Back in February, I wrote about the increasing spam trends, and some options to I had to reduce the amount of spam I see. Since that time, the amount of spam I receive has continued to rise. About a monnth ago, I decided to upgrade SpamAssassin from version 2.63 to 3.1.3, and wow, what a difference it has made:

A small spam graph

As a refresher, SpamAssassin uses a set of rules to detect spam. Each rule has a score attached with it, which can be either positive or negative. The total score for a message is the sum of all matching rules, and is used to determine if it is spam or not. In the above graph, weak spam has a score between 5 and 15. Strong spam has a score above 15. And ham (not spam) has a score less than 5 (not shown in the graph). The way I setup my mail filters, strong spam goes straight to the bin. Well actually, I save it so it can be used for Bayesian filtering, but I never even read it.

The idea behind weak spam, is that I scan it for ham incorrectly marked as spam, a.k.a. false positives.

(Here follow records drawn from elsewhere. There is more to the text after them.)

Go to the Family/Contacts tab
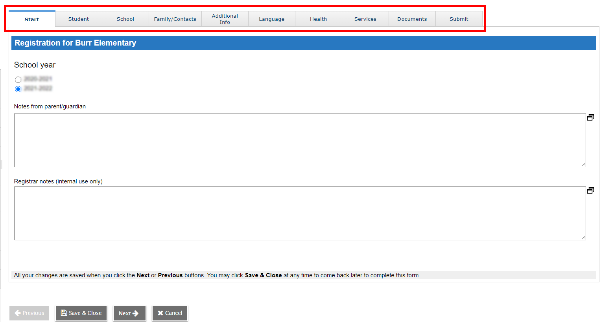Screen dimensions: 601x322 175,18
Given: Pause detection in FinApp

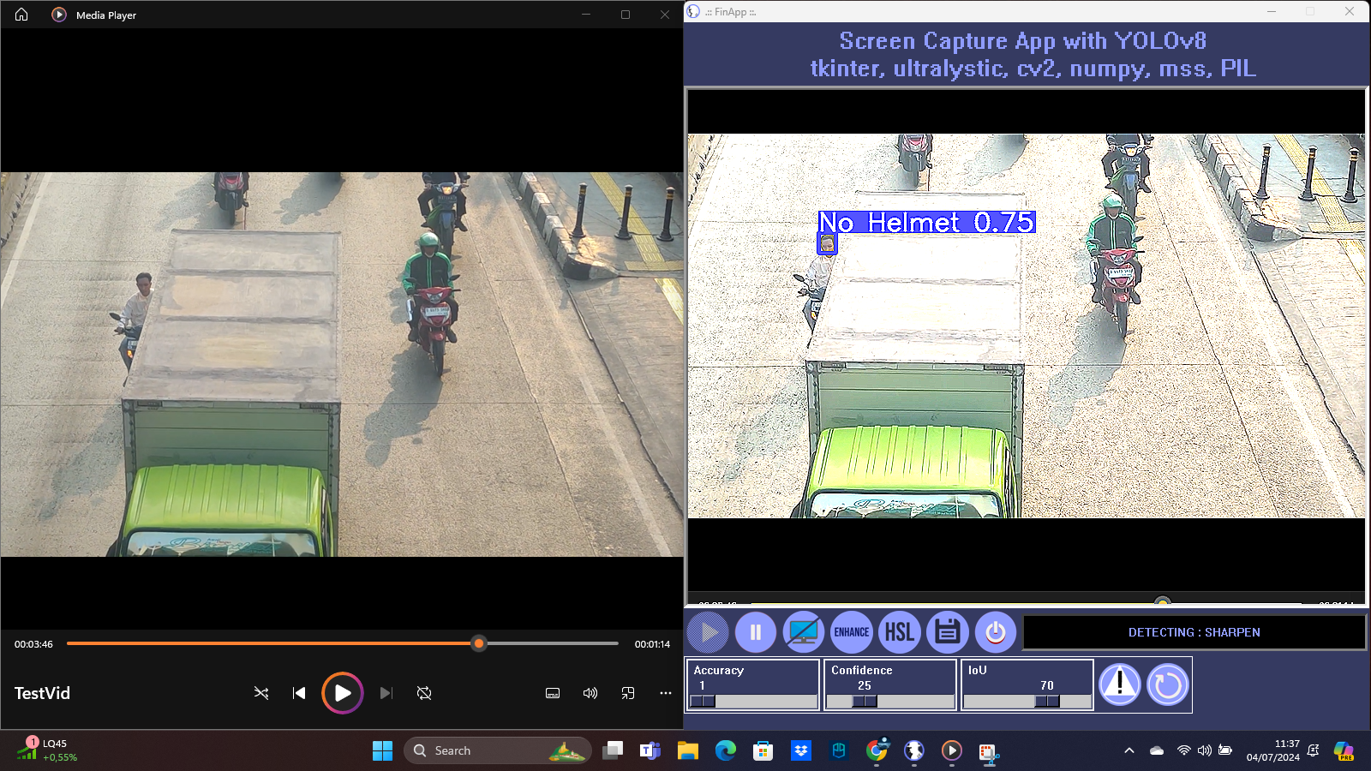Looking at the screenshot, I should [755, 633].
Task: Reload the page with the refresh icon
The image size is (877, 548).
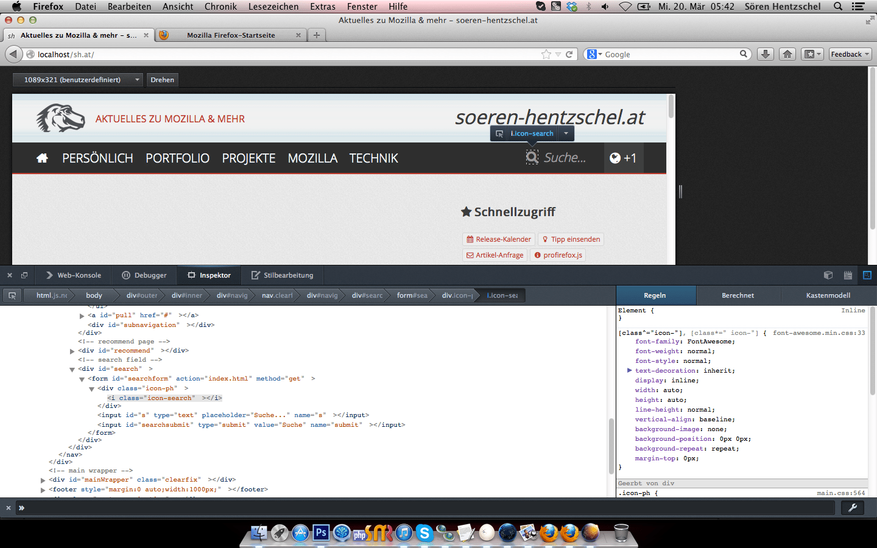Action: click(x=569, y=54)
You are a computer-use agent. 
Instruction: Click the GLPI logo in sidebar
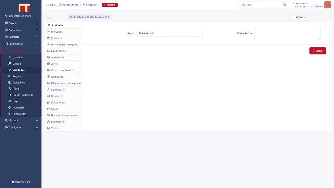(x=24, y=8)
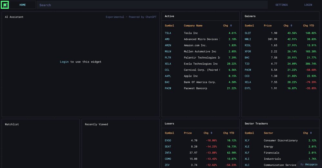The image size is (322, 168).
Task: Sort Sector Trackers by Chg arrows
Action: (311, 133)
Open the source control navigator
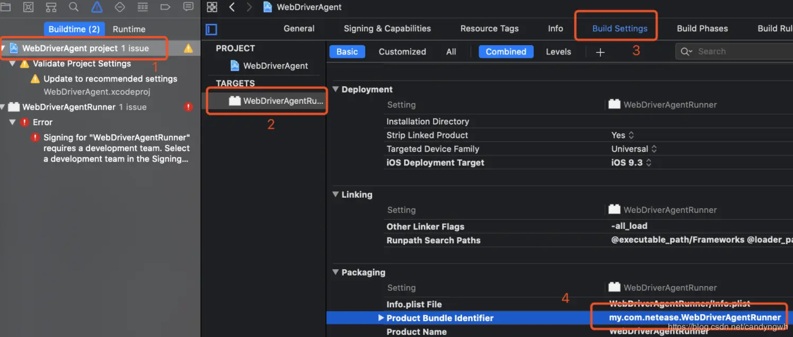793x337 pixels. tap(29, 7)
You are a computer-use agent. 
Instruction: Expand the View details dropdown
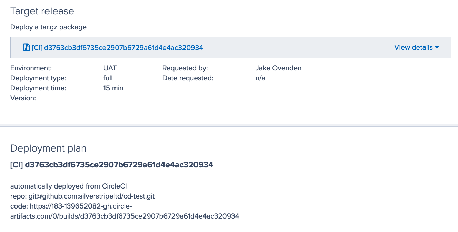(413, 47)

The problem, as of a few weeks ago was the the amount of weak spam was so high, I couldn’t keep up with it. I just threw everything in the bin. This, of course, raised the chances of me not catching false positives. As you can see from the graph, after upgrading SpamAssassin, the amount of weak spam dropped tremendously, from over 1,000 to about 200. This is because the SpamAssassin is much more accurate in detecting spam, most likely due to updated rules. The amount of weak spam is now small enough for me to scan it for false positives, again.

The other benefit that doesn’t show up in the graph, is that large numbers of spam would creep into my inbox. Basically, SpamAssassin wasn’t detecting spam. This was extremely distracting, since I had to manually filter this out. The new SpamAssassin cut down on false negatives tremendously, too.

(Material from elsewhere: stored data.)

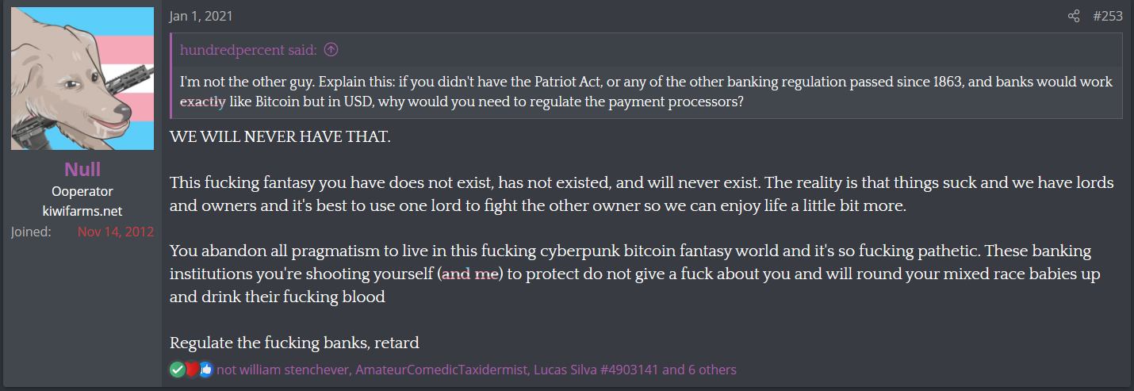Click the Ooperator user title
Viewport: 1134px width, 391px height.
tap(82, 191)
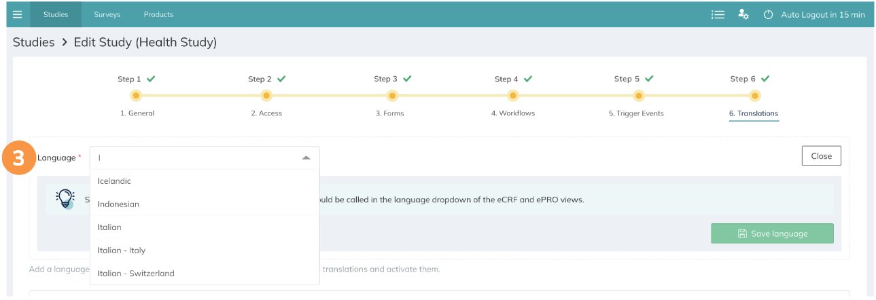Open the Products tab
Screen dimensions: 876x300
[x=158, y=14]
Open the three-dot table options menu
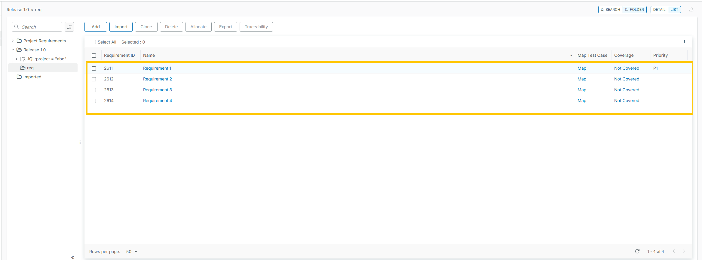The height and width of the screenshot is (260, 702). 684,42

One final observation from the graph is that the total amount of spam has basically been rising linearly for the last year. While it’s great that SpamAssasin catches so much spam, the reality is I’m getting almost 1,600 spam messages per week. That’s double what I was getting just over 12 months ago, and is a disturbing trend. Will I be getting 2,400 spams in another 12 months? How much is this costing me in extra bandwidth and CPU to handle these crap messages?

So the morale of the story is to keep your spam tools up-to-date. Spam is an arms race. Spammers change their tactics all the time to get around spam detection software. By using the most up-to-date spam tools, you’ll be more likely to read less spam.